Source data

⟨

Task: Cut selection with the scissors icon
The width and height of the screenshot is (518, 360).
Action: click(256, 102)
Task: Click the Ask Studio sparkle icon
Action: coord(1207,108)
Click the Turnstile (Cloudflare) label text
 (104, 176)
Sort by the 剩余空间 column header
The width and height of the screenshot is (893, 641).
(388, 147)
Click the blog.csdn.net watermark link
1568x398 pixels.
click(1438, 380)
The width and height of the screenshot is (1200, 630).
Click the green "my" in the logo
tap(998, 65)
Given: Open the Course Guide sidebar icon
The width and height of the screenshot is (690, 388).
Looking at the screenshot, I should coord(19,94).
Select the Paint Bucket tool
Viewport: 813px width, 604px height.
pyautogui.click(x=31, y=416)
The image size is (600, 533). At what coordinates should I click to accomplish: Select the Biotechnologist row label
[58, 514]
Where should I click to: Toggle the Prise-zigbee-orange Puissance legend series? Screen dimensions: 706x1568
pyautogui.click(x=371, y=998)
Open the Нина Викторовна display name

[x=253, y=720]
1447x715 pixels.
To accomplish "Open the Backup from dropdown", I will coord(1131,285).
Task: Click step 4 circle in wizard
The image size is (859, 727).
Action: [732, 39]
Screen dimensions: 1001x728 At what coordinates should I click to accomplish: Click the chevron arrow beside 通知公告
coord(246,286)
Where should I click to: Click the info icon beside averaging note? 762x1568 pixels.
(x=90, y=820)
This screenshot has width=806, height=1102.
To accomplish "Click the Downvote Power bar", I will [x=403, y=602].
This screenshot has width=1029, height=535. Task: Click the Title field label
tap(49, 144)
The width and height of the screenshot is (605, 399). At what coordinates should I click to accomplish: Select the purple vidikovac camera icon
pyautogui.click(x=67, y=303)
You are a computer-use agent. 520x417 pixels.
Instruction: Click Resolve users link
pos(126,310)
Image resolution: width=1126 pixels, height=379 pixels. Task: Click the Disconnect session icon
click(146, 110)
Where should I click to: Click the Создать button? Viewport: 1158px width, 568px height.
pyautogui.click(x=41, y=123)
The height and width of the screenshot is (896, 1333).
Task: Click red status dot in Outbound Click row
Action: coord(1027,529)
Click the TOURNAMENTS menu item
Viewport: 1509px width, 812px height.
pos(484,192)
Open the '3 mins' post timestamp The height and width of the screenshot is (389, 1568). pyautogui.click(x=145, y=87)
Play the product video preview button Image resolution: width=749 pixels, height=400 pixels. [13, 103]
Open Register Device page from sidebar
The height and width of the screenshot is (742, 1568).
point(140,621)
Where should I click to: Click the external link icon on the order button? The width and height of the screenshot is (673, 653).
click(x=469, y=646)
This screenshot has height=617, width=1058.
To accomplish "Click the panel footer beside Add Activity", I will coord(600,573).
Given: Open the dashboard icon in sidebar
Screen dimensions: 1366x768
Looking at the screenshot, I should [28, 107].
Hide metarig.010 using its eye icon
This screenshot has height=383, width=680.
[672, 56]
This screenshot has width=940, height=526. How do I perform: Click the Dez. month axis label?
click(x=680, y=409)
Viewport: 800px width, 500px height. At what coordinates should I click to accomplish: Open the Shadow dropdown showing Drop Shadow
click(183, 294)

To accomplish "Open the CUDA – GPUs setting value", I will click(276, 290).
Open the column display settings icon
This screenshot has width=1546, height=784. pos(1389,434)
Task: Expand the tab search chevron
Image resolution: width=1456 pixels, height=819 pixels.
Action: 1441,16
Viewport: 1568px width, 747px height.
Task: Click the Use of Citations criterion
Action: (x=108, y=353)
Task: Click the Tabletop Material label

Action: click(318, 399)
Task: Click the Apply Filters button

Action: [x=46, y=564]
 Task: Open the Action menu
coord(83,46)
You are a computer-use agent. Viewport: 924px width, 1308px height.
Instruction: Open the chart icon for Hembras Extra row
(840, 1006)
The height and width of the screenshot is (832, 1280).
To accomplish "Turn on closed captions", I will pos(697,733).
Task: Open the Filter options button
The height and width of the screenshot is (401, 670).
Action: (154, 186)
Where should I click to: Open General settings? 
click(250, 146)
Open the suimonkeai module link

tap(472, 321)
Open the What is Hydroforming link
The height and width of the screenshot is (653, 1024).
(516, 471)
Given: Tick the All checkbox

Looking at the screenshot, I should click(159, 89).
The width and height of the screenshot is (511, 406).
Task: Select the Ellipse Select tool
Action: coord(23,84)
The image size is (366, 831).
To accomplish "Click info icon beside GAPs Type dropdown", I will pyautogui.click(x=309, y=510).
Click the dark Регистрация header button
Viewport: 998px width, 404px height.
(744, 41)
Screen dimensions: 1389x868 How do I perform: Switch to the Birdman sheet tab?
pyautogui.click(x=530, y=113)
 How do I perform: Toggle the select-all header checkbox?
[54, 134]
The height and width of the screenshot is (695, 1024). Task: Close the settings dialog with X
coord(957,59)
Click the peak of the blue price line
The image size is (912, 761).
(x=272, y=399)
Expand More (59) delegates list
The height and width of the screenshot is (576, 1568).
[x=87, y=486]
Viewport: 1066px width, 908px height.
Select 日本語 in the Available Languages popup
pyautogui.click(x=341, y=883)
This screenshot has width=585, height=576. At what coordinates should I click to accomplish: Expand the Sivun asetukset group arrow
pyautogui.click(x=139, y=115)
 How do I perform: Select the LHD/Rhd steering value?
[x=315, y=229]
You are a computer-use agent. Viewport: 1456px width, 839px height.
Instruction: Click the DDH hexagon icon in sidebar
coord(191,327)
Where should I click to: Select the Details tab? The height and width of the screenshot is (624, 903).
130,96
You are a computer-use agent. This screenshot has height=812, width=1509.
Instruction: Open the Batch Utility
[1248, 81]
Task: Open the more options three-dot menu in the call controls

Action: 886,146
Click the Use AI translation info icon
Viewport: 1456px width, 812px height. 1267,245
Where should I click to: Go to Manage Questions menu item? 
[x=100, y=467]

⟩

» **Stated problem**
Swap "Screen dimensions" for "Display size" throughout the items above, leaving every other line unchanged.

» **Reply to the exercise**
Task: Cut selection with the scissors icon
The width and height of the screenshot is (518, 360).
Action: click(256, 102)
Task: Click the Ask Studio sparkle icon
Action: coord(1207,108)
Click the Turnstile (Cloudflare) label text
 (104, 176)
Sort by the 剩余空间 column header
The width and height of the screenshot is (893, 641).
(388, 147)
Click the blog.csdn.net watermark link
1568x398 pixels.
click(1438, 380)
The width and height of the screenshot is (1200, 630).
Click the green "my" in the logo
tap(998, 65)
Given: Open the Course Guide sidebar icon
The width and height of the screenshot is (690, 388).
Looking at the screenshot, I should coord(19,94).
Select the Paint Bucket tool
Viewport: 813px width, 604px height.
pyautogui.click(x=31, y=416)
The image size is (600, 533). At what coordinates should I click to accomplish: Select the Biotechnologist row label
[58, 514]
Where should I click to: Toggle the Prise-zigbee-orange Puissance legend series? Display size: 706x1568
pyautogui.click(x=371, y=998)
Open the Нина Викторовна display name

[x=253, y=720]
1447x715 pixels.
To accomplish "Open the Backup from dropdown", I will coord(1131,285).
Task: Click step 4 circle in wizard
The image size is (859, 727).
Action: [732, 39]
Display size: 1001x728 At what coordinates should I click to accomplish: Click the chevron arrow beside 通知公告
coord(246,286)
Where should I click to: Click the info icon beside averaging note? 762x1568 pixels.
(x=90, y=820)
This screenshot has width=806, height=1102.
To accomplish "Click the Downvote Power bar", I will [x=403, y=602].
This screenshot has width=1029, height=535. Task: Click the Title field label
tap(49, 144)
The width and height of the screenshot is (605, 399). At what coordinates should I click to accomplish: Select the purple vidikovac camera icon
pyautogui.click(x=67, y=303)
You are a computer-use agent. 520x417 pixels.
Instruction: Click Resolve users link
pos(126,310)
Image resolution: width=1126 pixels, height=379 pixels. Task: Click the Disconnect session icon
click(146, 110)
Where should I click to: Click the Создать button? Viewport: 1158px width, 568px height.
pyautogui.click(x=41, y=123)
The height and width of the screenshot is (896, 1333).
Task: Click red status dot in Outbound Click row
Action: coord(1027,529)
Click the TOURNAMENTS menu item
Viewport: 1509px width, 812px height.
pos(484,192)
Open the '3 mins' post timestamp The height and width of the screenshot is (389, 1568). pyautogui.click(x=145, y=87)
Play the product video preview button Image resolution: width=749 pixels, height=400 pixels. [13, 103]
Open Register Device page from sidebar
The height and width of the screenshot is (742, 1568).
point(140,621)
Where should I click to: Click the external link icon on the order button? The width and height of the screenshot is (673, 653).
click(x=469, y=646)
This screenshot has height=617, width=1058.
To accomplish "Click the panel footer beside Add Activity", I will coord(600,573).
Given: Open the dashboard icon in sidebar
Display size: 1366x768
Looking at the screenshot, I should [28, 107].
Hide metarig.010 using its eye icon
This screenshot has height=383, width=680.
[672, 56]
This screenshot has width=940, height=526. How do I perform: Click the Dez. month axis label?
click(x=680, y=409)
Viewport: 800px width, 500px height. At what coordinates should I click to accomplish: Open the Shadow dropdown showing Drop Shadow
click(183, 294)

To accomplish "Open the CUDA – GPUs setting value", I will click(276, 290).
Open the column display settings icon
This screenshot has width=1546, height=784. pos(1389,434)
Task: Expand the tab search chevron
Image resolution: width=1456 pixels, height=819 pixels.
Action: 1441,16
Viewport: 1568px width, 747px height.
Task: Click the Use of Citations criterion
Action: (x=108, y=353)
Task: Click the Tabletop Material label

Action: click(318, 399)
Task: Click the Apply Filters button

Action: [x=46, y=564]
 Task: Open the Action menu
coord(83,46)
You are a computer-use agent. Viewport: 924px width, 1308px height.
Instruction: Open the chart icon for Hembras Extra row
(840, 1006)
The height and width of the screenshot is (832, 1280).
To accomplish "Turn on closed captions", I will pos(697,733).
Task: Open the Filter options button
The height and width of the screenshot is (401, 670).
Action: (154, 186)
Where should I click to: Open General settings? 
click(250, 146)
Open the suimonkeai module link

tap(472, 321)
Open the What is Hydroforming link
The height and width of the screenshot is (653, 1024).
(516, 471)
Given: Tick the All checkbox

Looking at the screenshot, I should click(159, 89).
The width and height of the screenshot is (511, 406).
Task: Select the Ellipse Select tool
Action: coord(23,84)
The image size is (366, 831).
To accomplish "Click info icon beside GAPs Type dropdown", I will pyautogui.click(x=309, y=510).
Click the dark Регистрация header button
Viewport: 998px width, 404px height.
(744, 41)
Display size: 1389x868 How do I perform: Switch to the Birdman sheet tab?
pyautogui.click(x=530, y=113)
 How do I perform: Toggle the select-all header checkbox?
[54, 134]
The height and width of the screenshot is (695, 1024). Task: Close the settings dialog with X
coord(957,59)
Click the peak of the blue price line
The image size is (912, 761).
(x=272, y=399)
Expand More (59) delegates list
The height and width of the screenshot is (576, 1568).
[x=87, y=486]
Viewport: 1066px width, 908px height.
Select 日本語 in the Available Languages popup
pyautogui.click(x=341, y=883)
This screenshot has width=585, height=576. At what coordinates should I click to accomplish: Expand the Sivun asetukset group arrow
pyautogui.click(x=139, y=115)
 How do I perform: Select the LHD/Rhd steering value?
[x=315, y=229]
You are a computer-use agent. Viewport: 1456px width, 839px height.
Instruction: Click the DDH hexagon icon in sidebar
coord(191,327)
Where should I click to: Select the Details tab? The height and width of the screenshot is (624, 903).
130,96
You are a computer-use agent. This screenshot has height=812, width=1509.
Instruction: Open the Batch Utility
[1248, 81]
Task: Open the more options three-dot menu in the call controls

Action: 886,146
Click the Use AI translation info icon
Viewport: 1456px width, 812px height. 1267,245
Where should I click to: Go to Manage Questions menu item? 
[x=100, y=467]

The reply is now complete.